● ASSIGNED TASK:
From the line with "Task: Open the" to the end of the data below, restate each line word for word, both ends included, without the pictures.

● EXTRACTED DATA:
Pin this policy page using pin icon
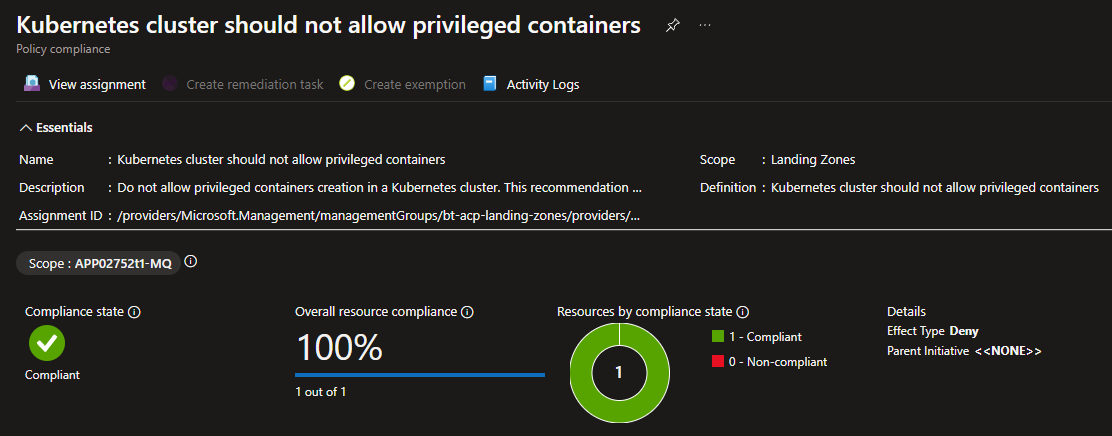 [x=672, y=26]
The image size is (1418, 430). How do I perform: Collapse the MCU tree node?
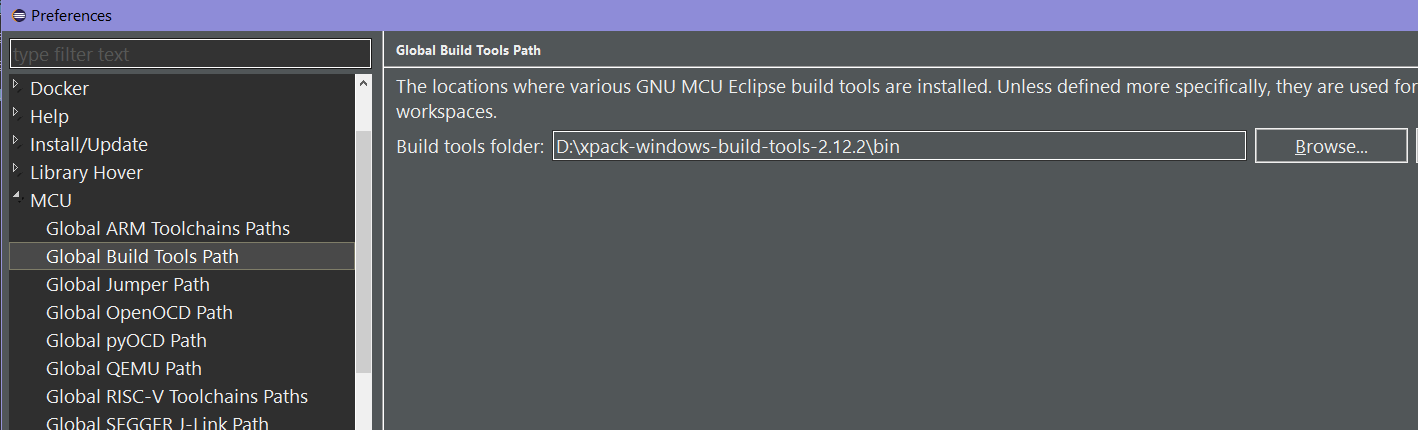point(16,198)
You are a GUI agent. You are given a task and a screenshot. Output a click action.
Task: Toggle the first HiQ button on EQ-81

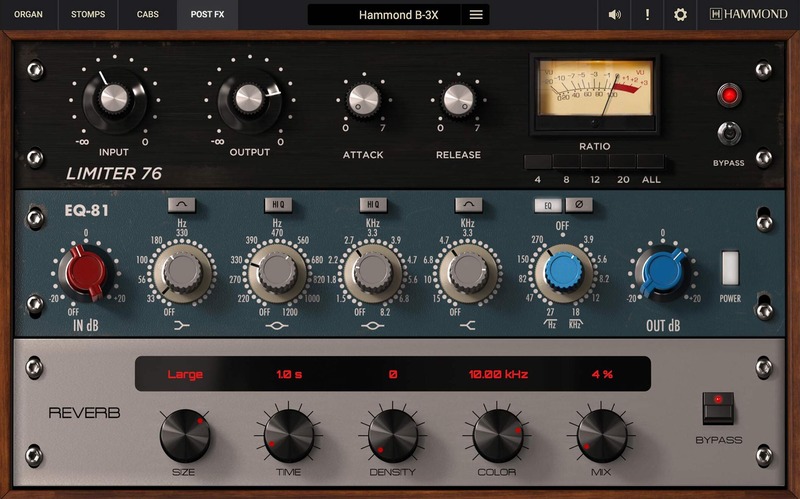pyautogui.click(x=279, y=204)
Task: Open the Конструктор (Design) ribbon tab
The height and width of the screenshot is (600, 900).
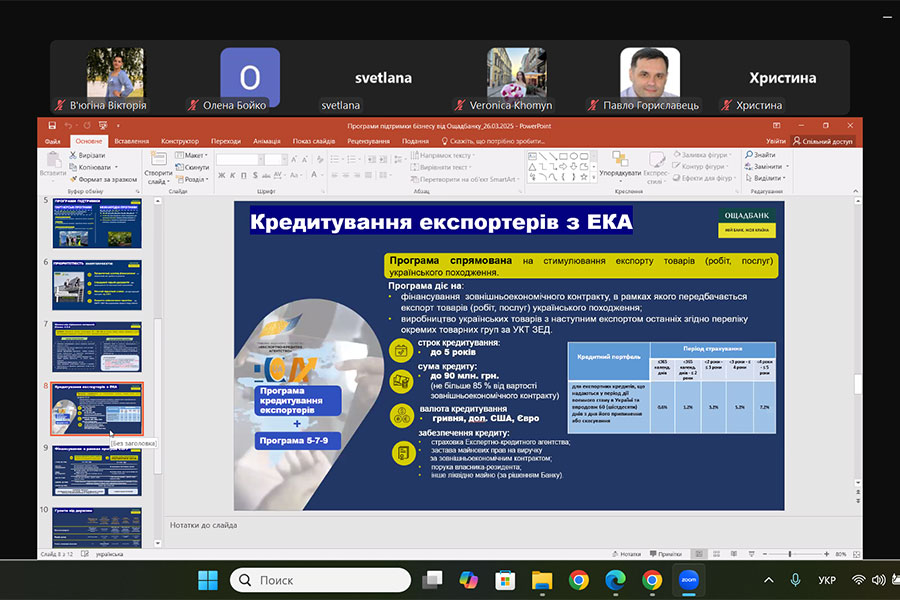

● YOUR SOLUTION:
Task: Open the Конструктор (Design) ribbon tab
The height and width of the screenshot is (600, 900).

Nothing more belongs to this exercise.